In big O notation that is to say you will have something like O(n) compared to CO(n) = O(cn) = O(n). The complexity of the algorithm and general running time for large values will be about the same on both Computer A and Computer B.
If you analyze an algorithm's running time using something like big O notation, then you will have a much better idea about how the algorithm really works. Computer performance won't give you any kind of advantage when you are comparing an algorithm that is O(logn) compared to O(n^2).
Take a look at some of the data values for n:
I will assume 1 second per operation for the slow computer, and 2 operations for second for the fast computer. I will compare the better algorithm with the slow computer with the worse algorithm with the fast computer.
for n = 10:
Algorithm 1: O(logn): 4 operations
Slow computer: 4 seconds
Algorithm 2: O(n^2): 100 operations
Fast computer: 50 seconds
for n = 100:
Algorithm 1: O(logn): 7 operations
Slow computer: 7 seconds
Algorithm 2: O(n^2): 10,000
operations Fast computer: 1.4 hours
Large difference
for n = 1,000:
Algorithm 1: O(logn): 10 operations
Slow computer: 10 seconds
Algorithm 2: O(n^2): 1,000,000
operations Fast computer: 5.8 days
Huge difference
As n increases, the difference gets bigger and bigger.
Now if you tried to run each of these algorithms on a faster/slower computer for a large input size. It wouldn't matter. Hands down the O(logn) would be faster.
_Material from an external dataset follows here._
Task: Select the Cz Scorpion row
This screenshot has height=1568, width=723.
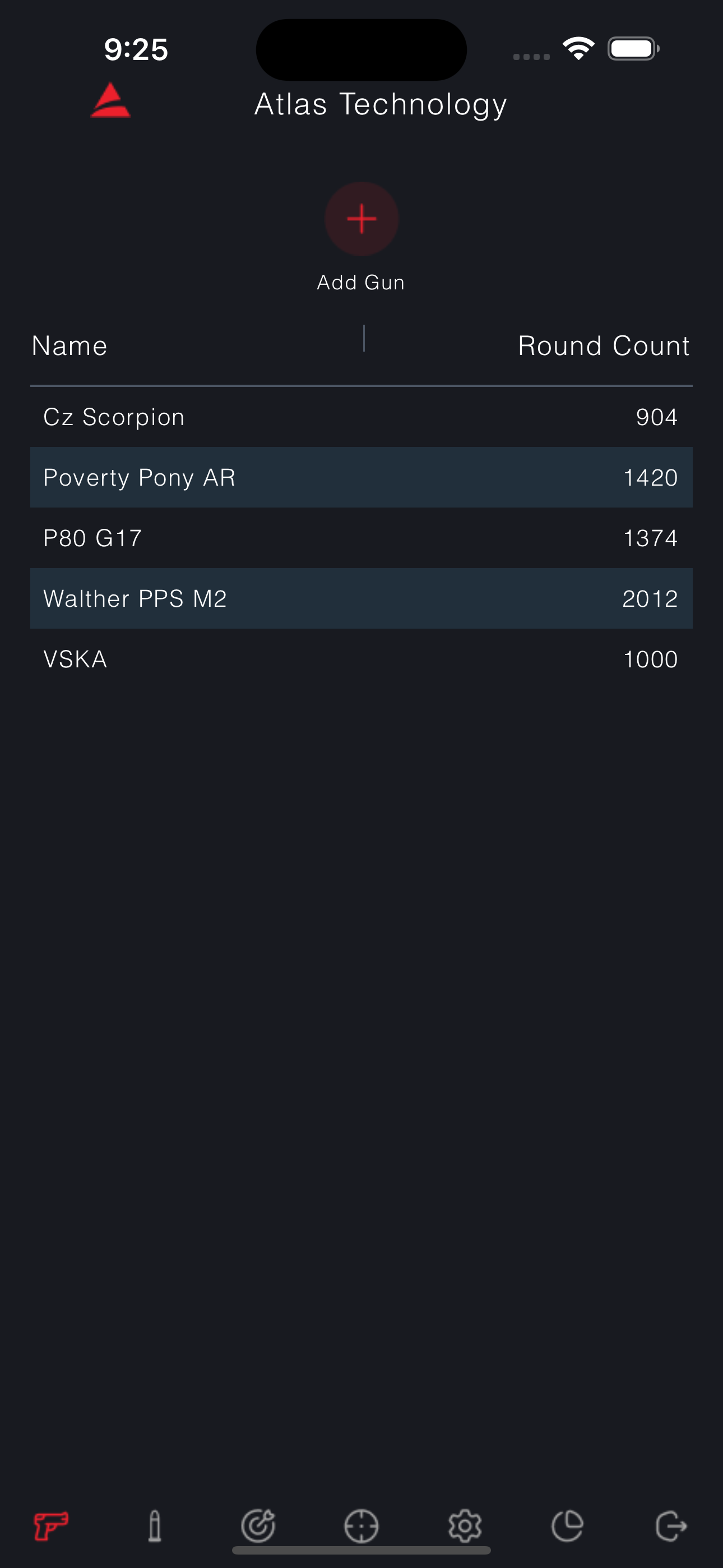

I don't like the answers provided by Brian Bondy and Czimi...
Perhaps this is because I started in a different era, when 32K was considered a lot of memory, and most "personal computers" had 8K bytes, and that now I work in scientific computing where the largest data sets are processed on some of the world's largest systems with thousands of processing nodes and seemingly unbelievable quantities of storage. Therefore I don't overlook certain other elements of the question.
The size of the data set in question makes a fantastic difference. Most all the answers on this question so far ignore this and work for very small numbers N. The other people who have answered have all presumed "it all fits in memory," or something close to that.
For large data sets other factors come into play, and "large" depends on what resources you have to use in solving your problem. Modern systems have the opportunity for off-line storage (e.g. DVDs), networked storage (e.g. nfs), on-line storage (e.g. serial ATA), and two levels of memory storage, system main memory and on-chip cache. How these are leveraged matters and the larger the data set the more they matter. You may or may not need to design access to these into your "algorithm", but if you do, it really matters!
As you increase scale beyond some particular point - the limit of a single CPU and its local memory is about right - these other factors become an increasingly large factor in the overhead of the workload. When I was a Digital, we did some of the first real commercial work on multi-CPU systems and I remember running a benchmark that showed that using a single-CPU as one "unit" of CPU workload capability, a second CPU (in a tightly coupled system) would give you a total of about 1.8. That is, the second CPU added about 0.8. For three, the increase dropped to about 0.6, and four it dropped a lot more, to about 0.2, for a grand total of about 2.6 for a four CPU arrangement, though we had some troubles keeping good numbers with four CPUs due to other effects (the measurement effort became a large fraction of the additional resource). ...The bottom line was that multi-CPUs weren't necessarily all they were cracked up to be - four times the CPU does NOT give you four times the processing power, even though in theory you get four times the flops. ...We repeated the work on the Alpha chip, the first multi-core in history, and the results held up pretty well. Surely there could have been optimizations to improve the fraction each additional CPU gave, and surely there has been a lot of work since then to split computing threads more smartly, but you'll never get it all the way to 100% of each new one, in part because they all slow down some (extra overhead) to coordinate.
Small interjection - we had a saying about this work: "Religate all the Important Stuff to the Compiler!" RISC, get it? This was because the compiler itself had to organize the workload so competing threads didn't step on one another!
Ultimately performing processing of really massive data crunching requires a really smart strategy of moving the data in and out of farther afield data storage through to local memory. And, division of labor within the algorithm is absolutely vital. In work I was doing with Roberto Mechoso at UCLA doing Global Circulation Modeling, they had a data-broker design that is illustrative of the attempts people make to do a great job. Frankly, the result wasn't as good as it could have been, but the design ideas that went into it are worth study. ...Presuming you consider this part of your "algorithm" - and not just the bit twiddling part, then the algorithms management of resources is one of the most vital aspects of reasonable if not optimal resource utilization doing substantial computing.
...I hope this helps answer your inquiry.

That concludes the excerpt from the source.